Given text:
--- START ---

3. Appending and Region Writes

Zarr supports two patterns for incrementally adding data: append (grow a dimension) and region (write to a specific slice).

import xarray as xr
import numpy as np

# ── Append along a dimension ──
# First write: create the store
ds_initial = xr.Dataset({
    "temperature": (["time", "lat", "lon"], np.random.randn(30, 180, 360).astype("float32")),
}, coords={"time": np.arange(30), "lat": np.linspace(-89.5, 89.5, 180), "lon": np.linspace(0.5, 359.5, 360)})
ds_initial.to_zarr("timeseries.zarr", mode="w")

# Subsequent writes: append new time steps
for month in range(1, 12):
    ds_month = xr.Dataset({
        "temperature": (["time", "lat", "lon"], np.random.randn(30, 180, 360).astype("float32")),
    }, coords={"time": np.arange(month * 30, (month + 1) * 30), "lat": np.linspace(-89.5, 89.5, 180), "lon": np.linspace(0.5, 359.5, 360)})
    ds_month.to_zarr("timeseries.zarr", append_dim="time")

# ── Region writes (parallel-safe) ──
# Pre-allocate the full store
ds_full = xr.Dataset({
    "temperature": (["time", "lat", "lon"], np.full((365, 180, 360), np.nan, dtype="float32")),
}, coords={"time": np.arange(365), "lat": np.linspace(-89.5, 89.5, 180), "lon": np.linspace(0.5, 359.5, 360)})
ds_full.to_zarr("parallel_output.zarr", mode="w", compute=False)

# Each worker writes its own region
def write_region(day_start, day_end):
    data = np.random.randn(day_end - day_start, 180, 360).astype("float32")
    ds_chunk = xr.Dataset({
        "temperature": (["time", "lat", "lon"], data),
    }, coords={
        "time": np.arange(day_start, day_end),
        "lat": np.linspace(-89.5, 89.5, 180),
        "lon": np.linspace(0.5, 359.5, 360),
    })
    ds_chunk.to_zarr("parallel_output.zarr", region={"time": slice(day_start, day_end)})

# Safe for concurrent writes from multiple workers
write_region(0, 30)
write_region(30, 60)

4. Multi-File Virtual Datasets

Combine multiple files into a single virtual Zarr store without copying data.

import xarray as xr

# ── open_mfdataset with Zarr files ──
ds = xr.open_mfdataset(
    ["year_2020.zarr", "year_2021.zarr", "year_2022.zarr"],
    engine="zarr",
    concat_dim="time",
    combine="nested",
    chunks={"time": 365},
)

# ── VirtualiZarr for reference-based access ──
# Creates virtual references to existing files (no data copy)
from virtualizarr import open_virtual_dataset

vds_list = []
for path in ["data_2020.nc", "data_2021.nc", "data_2022.nc"]:
    vds = open_virtual_dataset(path)
    vds_list.append(vds)

combined = xr.concat(vds_list, dim="time")

--- END ---

Source material:
--- START ---

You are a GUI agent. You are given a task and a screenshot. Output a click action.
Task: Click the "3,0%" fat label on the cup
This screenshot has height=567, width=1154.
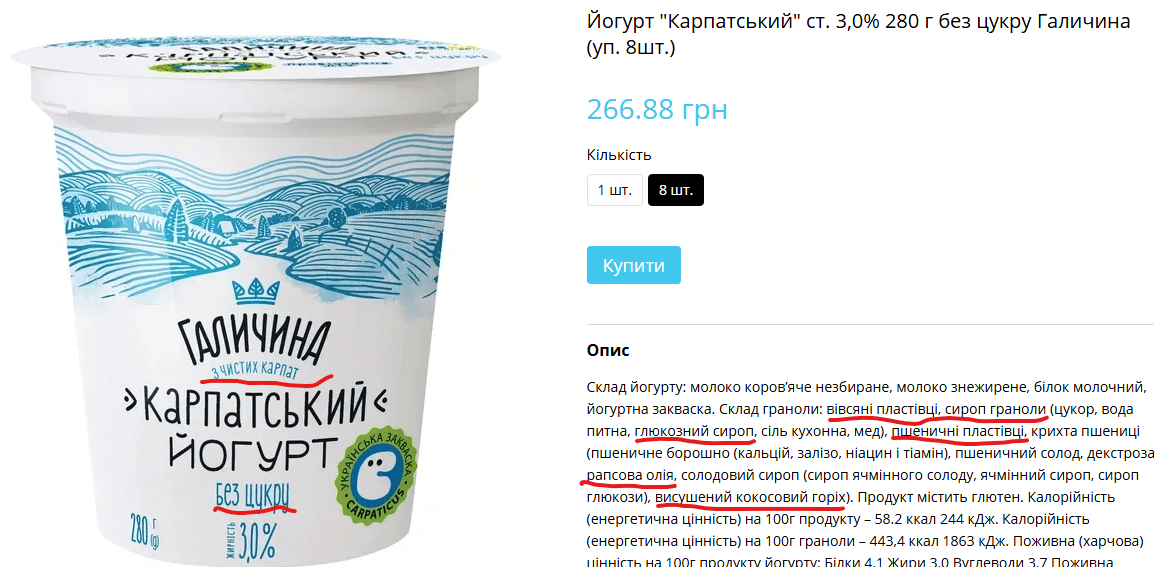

--- END ---

What you will do:
1: Repeat everything in the Zarr text from "# ── VirtualiZarr" down to "vds_list.append(vds)".
2: Can you sum up the Zarr text in two sentences?
3: According to the Zarr text, what two patterns does Zarr support for incrementally adding data?

List of solutions:
1:
# ── VirtualiZarr for reference-based access ──
# Creates virtual references to existing files (no data copy)
from virtualizarr import open_virtual_dataset

vds_list = []
for path in ["data_2020.nc", "data_2021.nc", "data_2022.nc"]:
    vds = open_virtual_dataset(path)
    vds_list.append(vds)

2: Zarr supports two patterns for incrementally adding data: append, which grows a dimension, and region writes, which write to a specific slice and are safe for concurrent writes from multiple workers. Multiple files can also be combined into a single virtual Zarr store without copying data, using open_mfdataset with Zarr files or VirtualiZarr, which creates virtual references to existing files.

3: Append, which grows a dimension, and region, which writes to a specific slice.